WHAT YOU WILL DO:
Could you reproduce the items below word for word, from the line containing "By session (1127, 254)" through the last item, including both of those lines?

RECORDED INFORMATION:
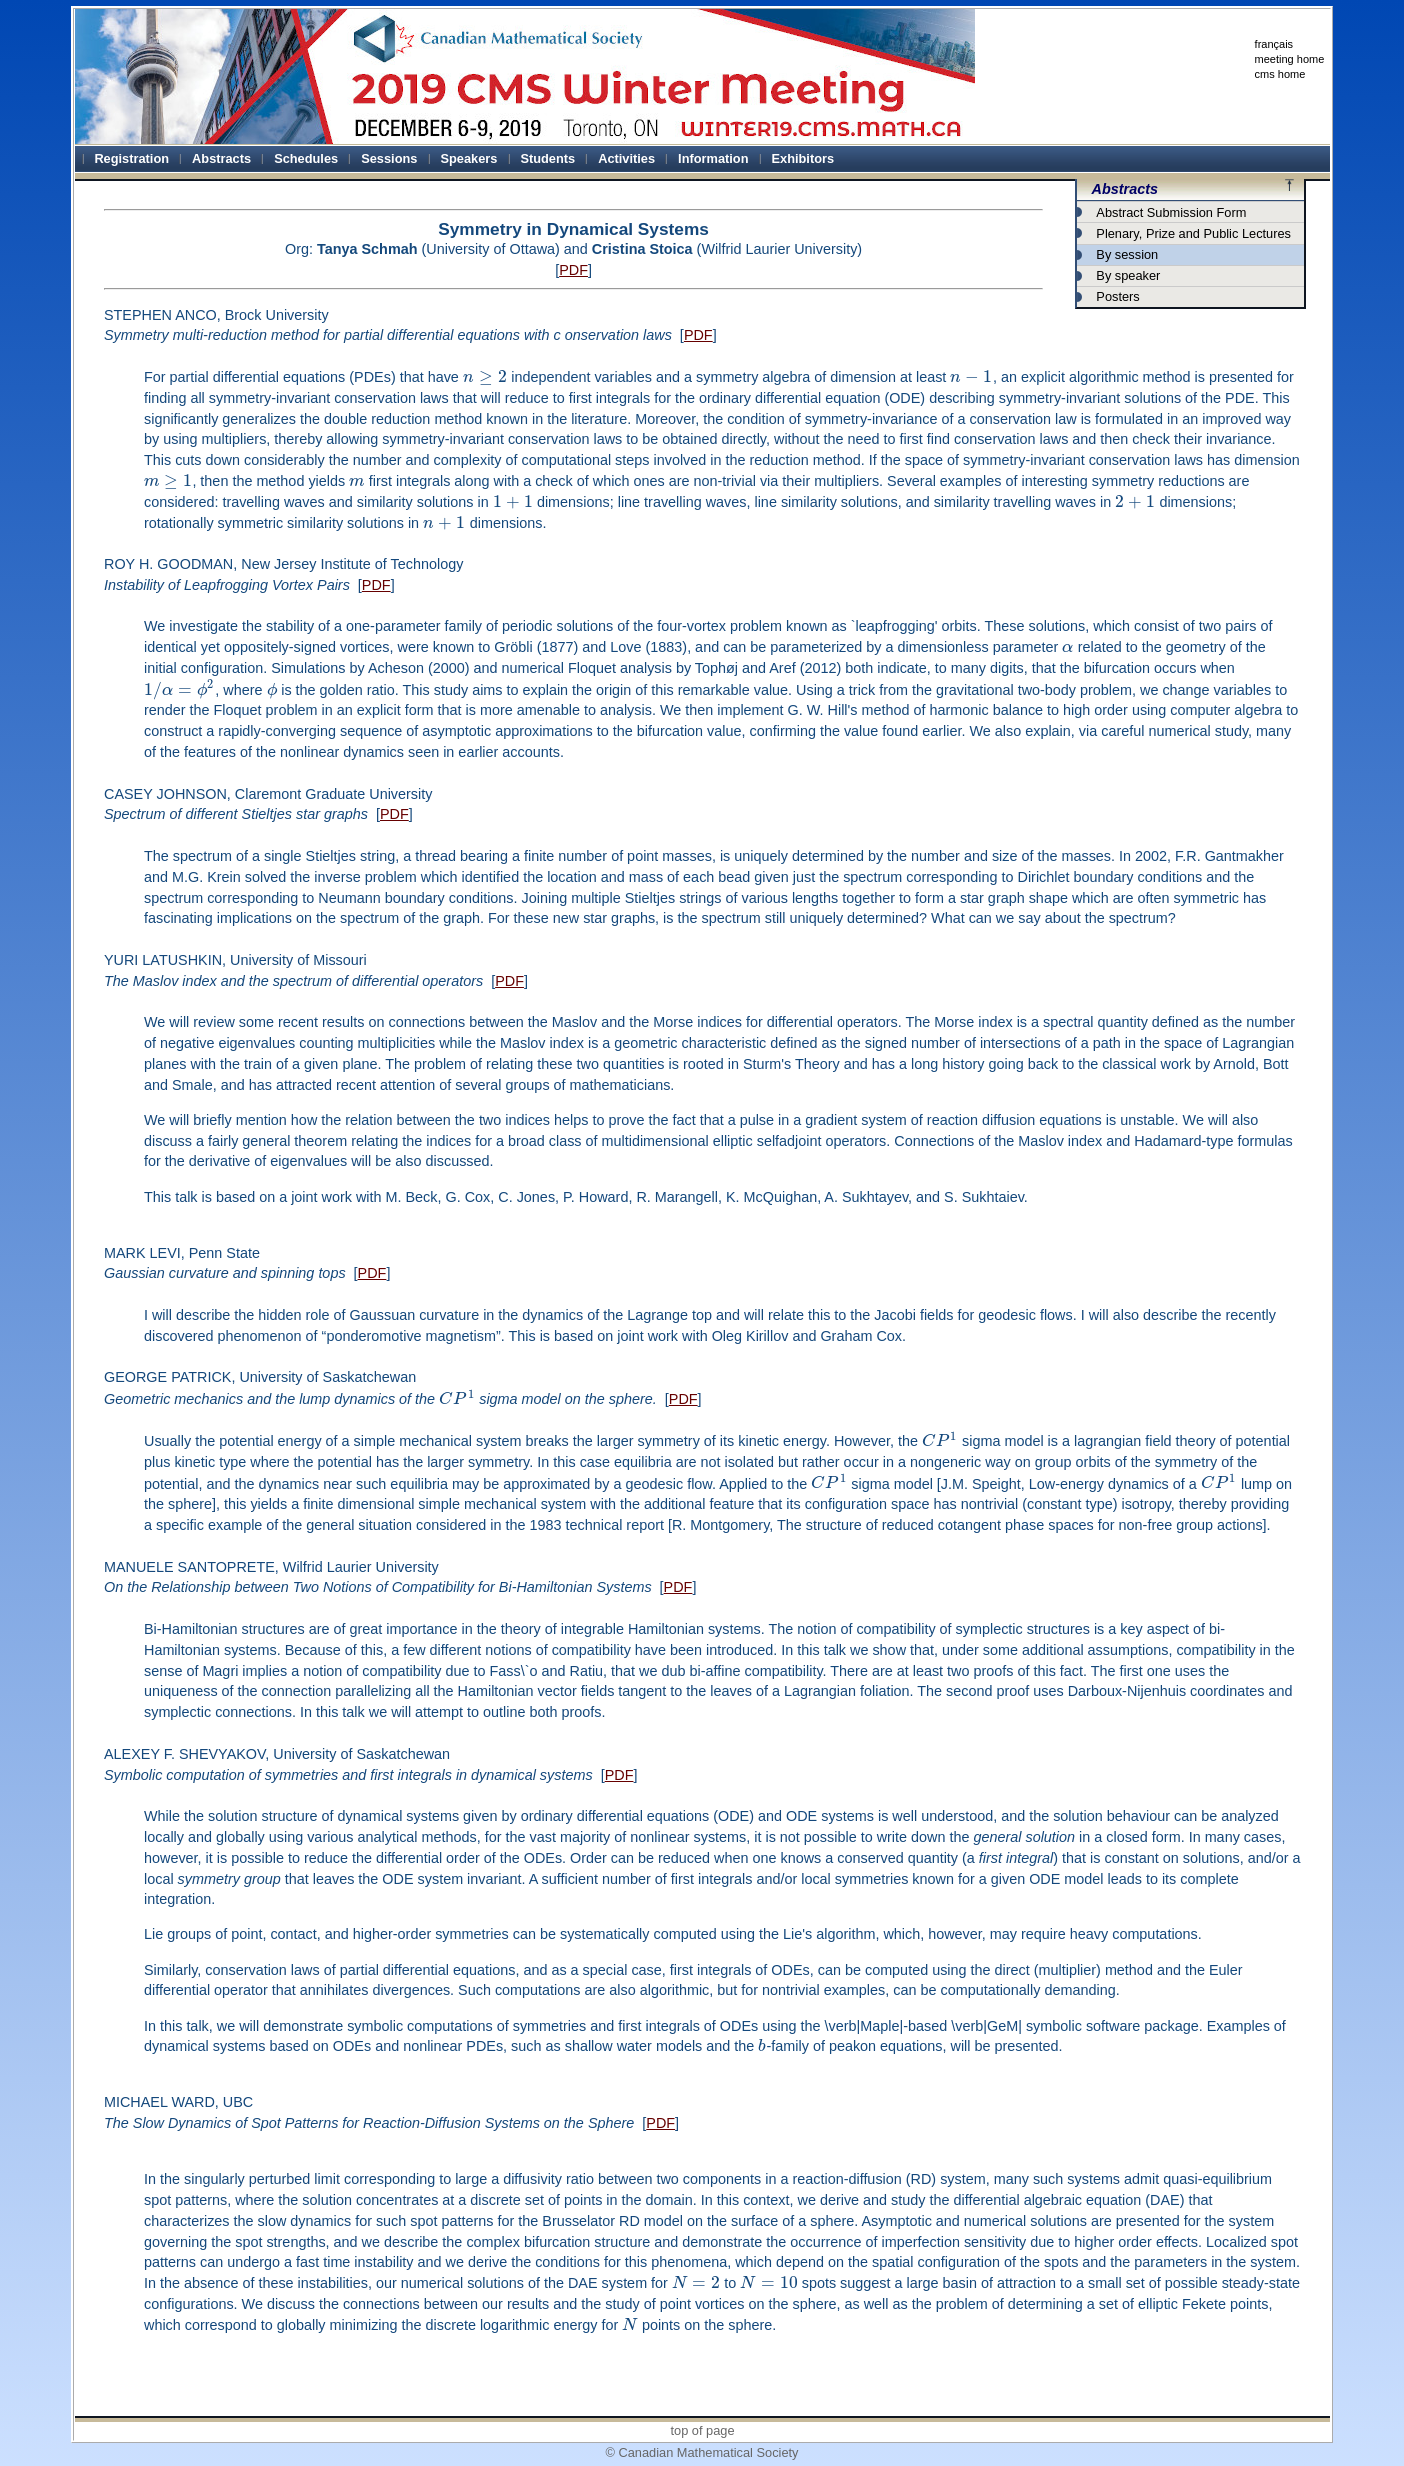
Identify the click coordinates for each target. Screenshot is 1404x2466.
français (1274, 44)
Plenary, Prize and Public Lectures (1193, 233)
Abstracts (1125, 189)
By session (1127, 254)
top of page (702, 2430)
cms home (1280, 74)
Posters (1117, 296)
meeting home (1290, 59)
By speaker (1128, 275)
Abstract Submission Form (1171, 212)
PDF (573, 270)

OUTPUT FOR THIS EXERCISE:
By session (1127, 254)
top of page (702, 2430)
cms home (1280, 74)
Posters (1117, 296)
meeting home (1290, 59)
By speaker (1128, 275)
Abstract Submission Form (1171, 212)
PDF (573, 270)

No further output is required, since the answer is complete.